Verse 4: From thence it passed (Num. 34:5) toward Azmon, and went out unto the river of Egypt; and the goings out of that coast were at the sea: this shall be your south coast.
[Unto the torrent of Egypt] See Joshua 13:3 and Numbers 34:5 (Malvenda).

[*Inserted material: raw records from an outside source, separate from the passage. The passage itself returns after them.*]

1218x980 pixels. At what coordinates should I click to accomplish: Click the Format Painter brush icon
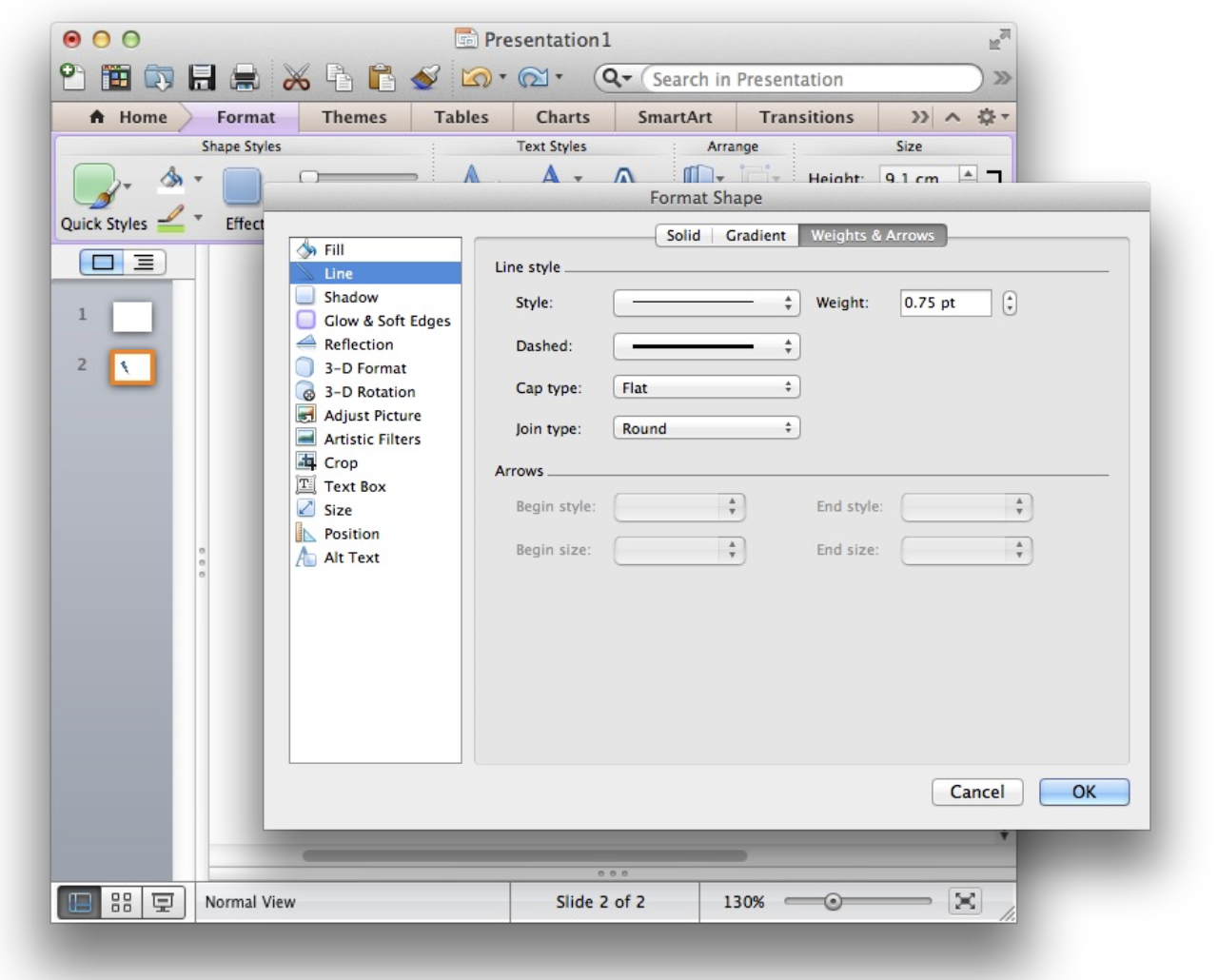coord(425,78)
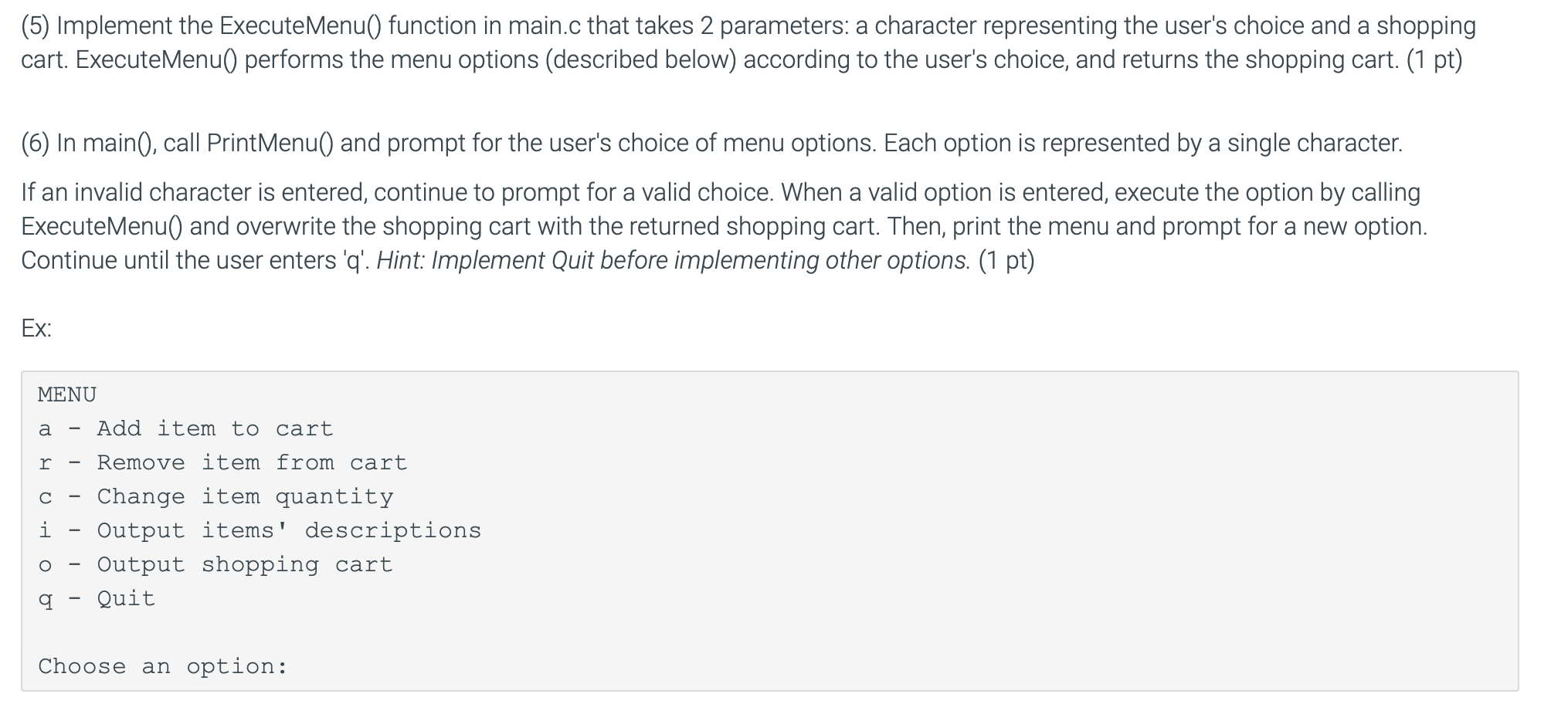Click the 'i - Output items' descriptions' line
This screenshot has height=721, width=1568.
tap(260, 530)
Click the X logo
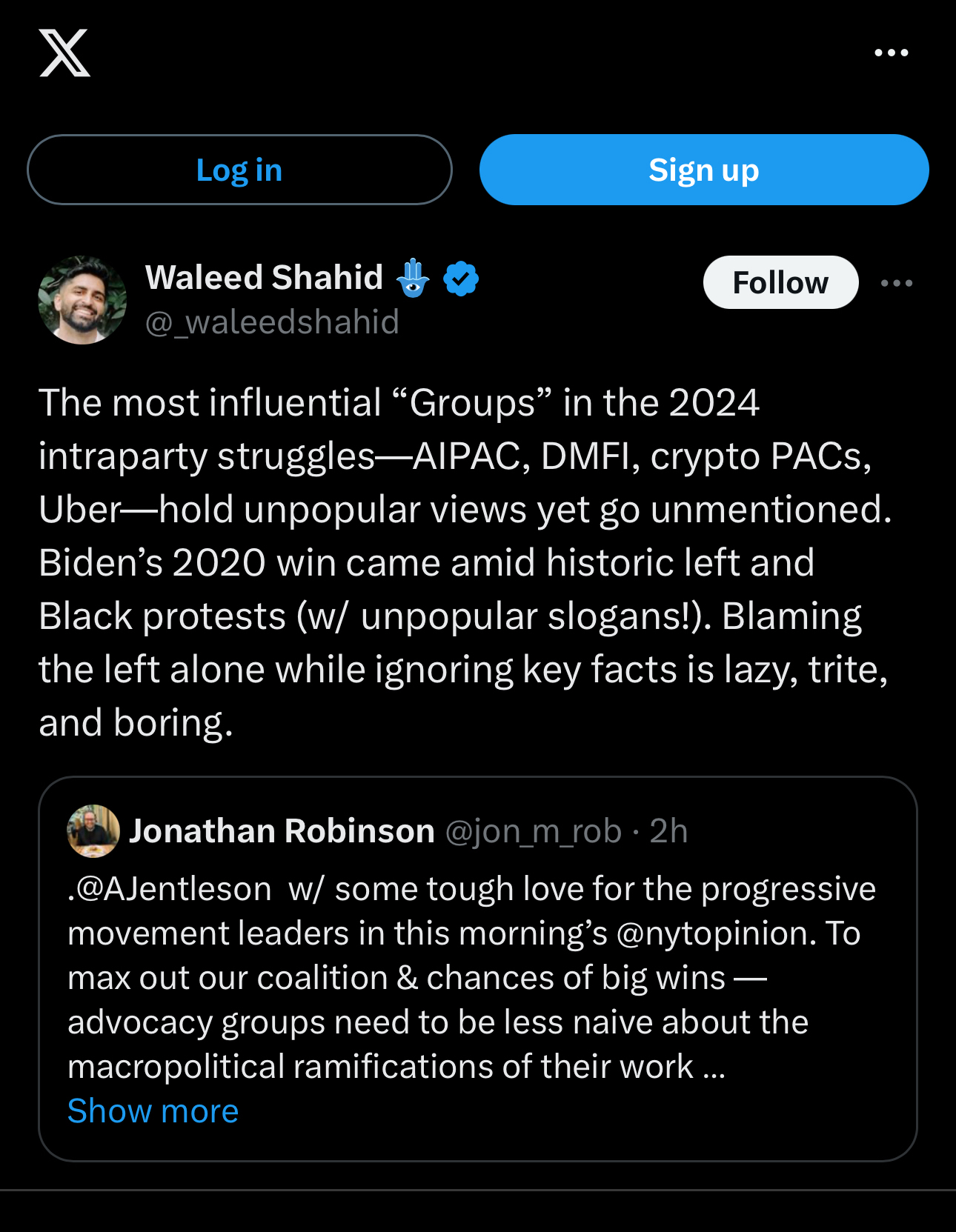The height and width of the screenshot is (1232, 956). tap(64, 53)
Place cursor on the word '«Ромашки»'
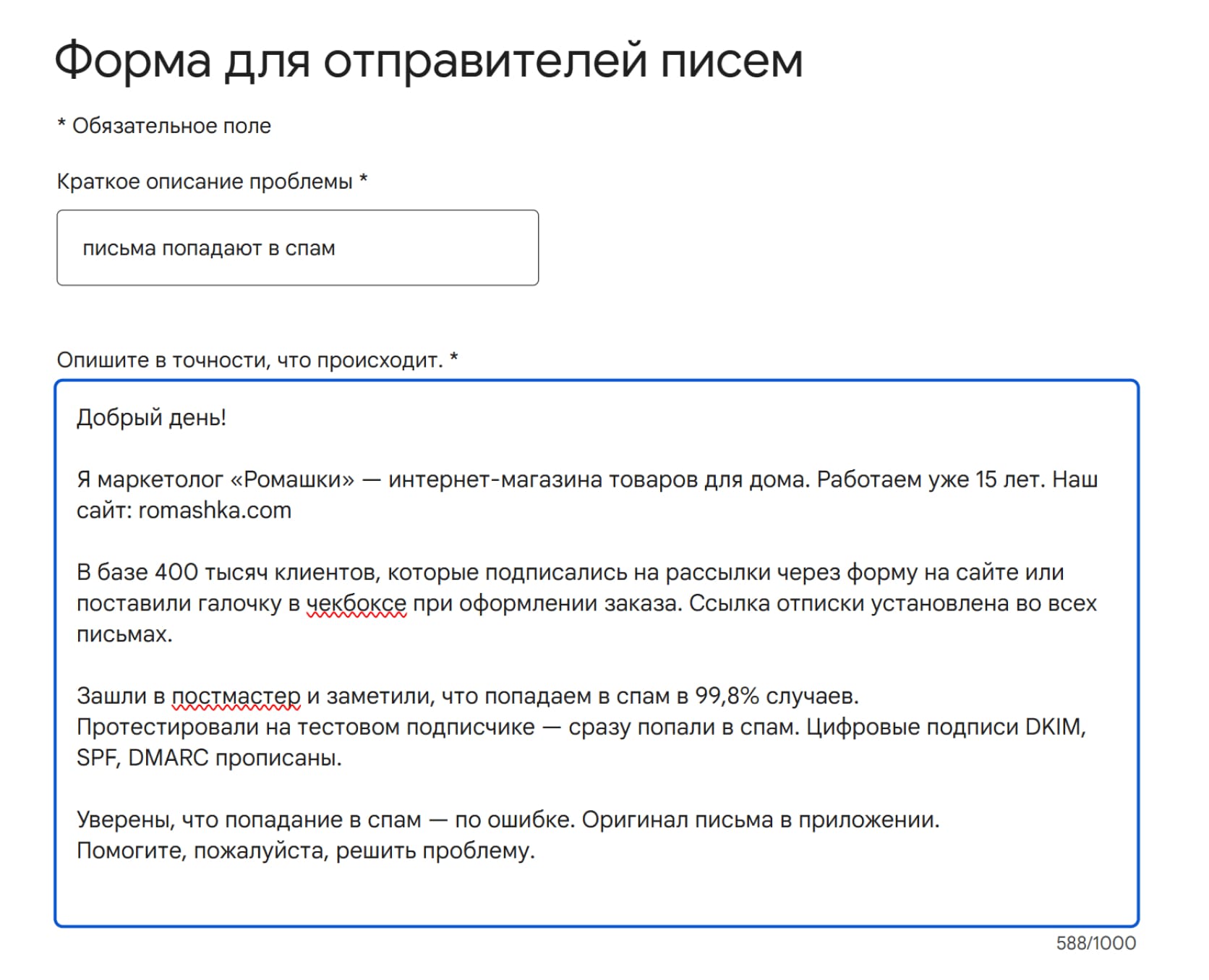1209x980 pixels. coord(293,480)
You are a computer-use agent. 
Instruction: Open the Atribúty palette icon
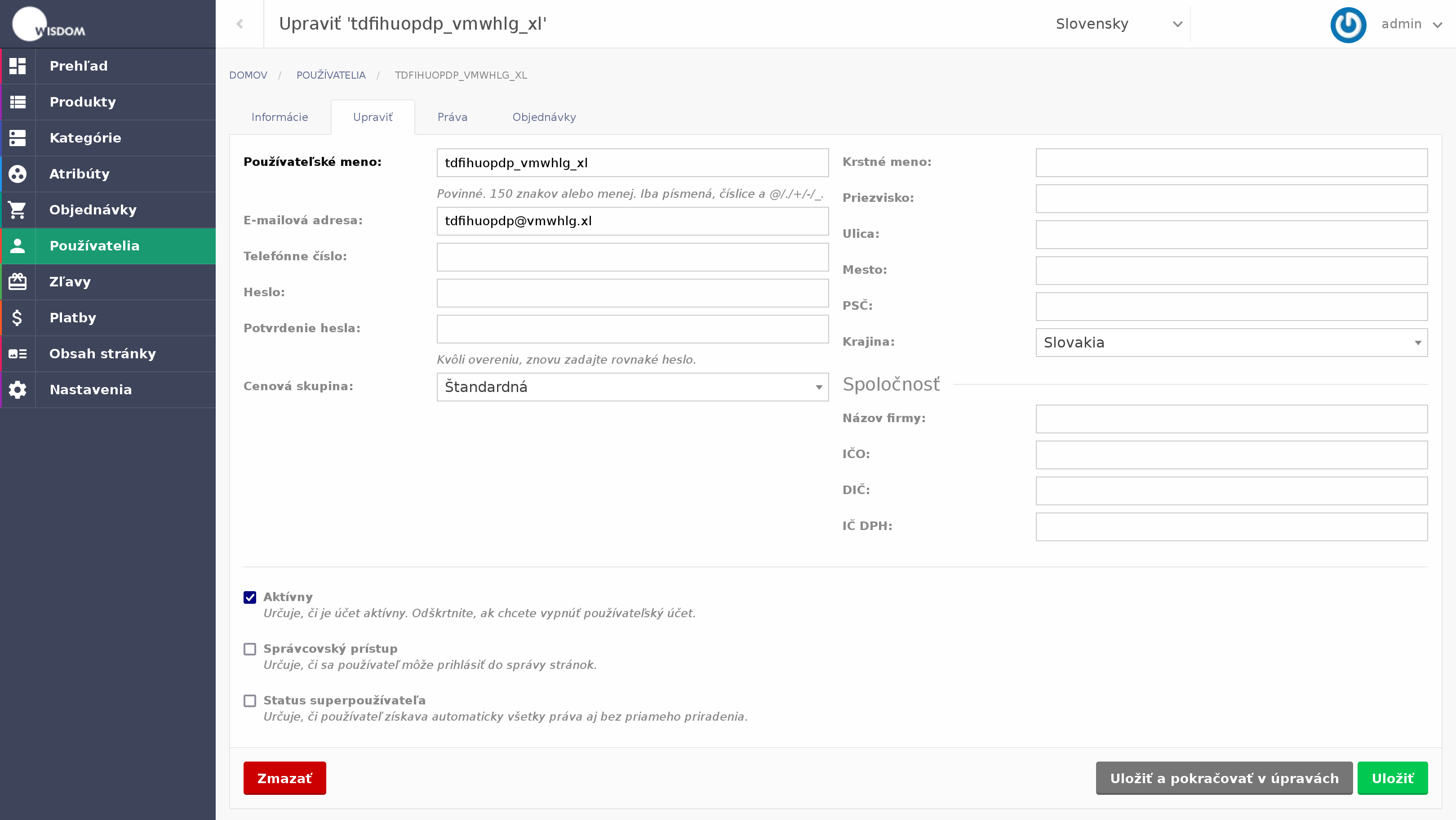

[This shall be the limit of the southern tract] Hebrew: That shall be to you the border of the South (Malvenda). Now, the length of those boundaries is that entire distance that extends from the extremity of the Dead Sea unto Rhinocolura, close to which, near that little branch of the Nile, was our עַצְמוֹן / Azmon. Moreover, that clause, that shall be to you a border, etc., contains an absurd apostrophe, as it appears. But there is an allusion, I think, to those words in which these very borders were described in Numbers: for in that place Moses addresses the Israelites (Masius). But others maintain that there is an Enallage of persons, and the border shall be לָכֶם, to you, put in the place of לָהֶם, to them (Septuagint in Masius, Munster out of Kimchi).
 Hebrew: וְעָבַ֣ר עַצְמ֗וֹנָה וְיָצָא֙ נַ֣חַל מִצְרַ֔יִם וְהָיָ֛ה תֹּצְא֥וֹת הַגְּב֖וּל יָ֑מָּה זֶה־יִהְיֶ֥ה לָכֶ֖ם גְּב֥וּל נֶֽגֶב׃
 Numbers 33:29: “And they went from Mithcah, and pitched in Hashmonah (בְּחַשְׁמֹנָה).”
 Hebrew: זֶה־יִהְיֶ֥ה לָכֶ֖ם גְּב֥וּל נֶֽגֶב׃.
 An apostrophe in rhetoric is a digression in a discourse in the form of a direct address to someone not present.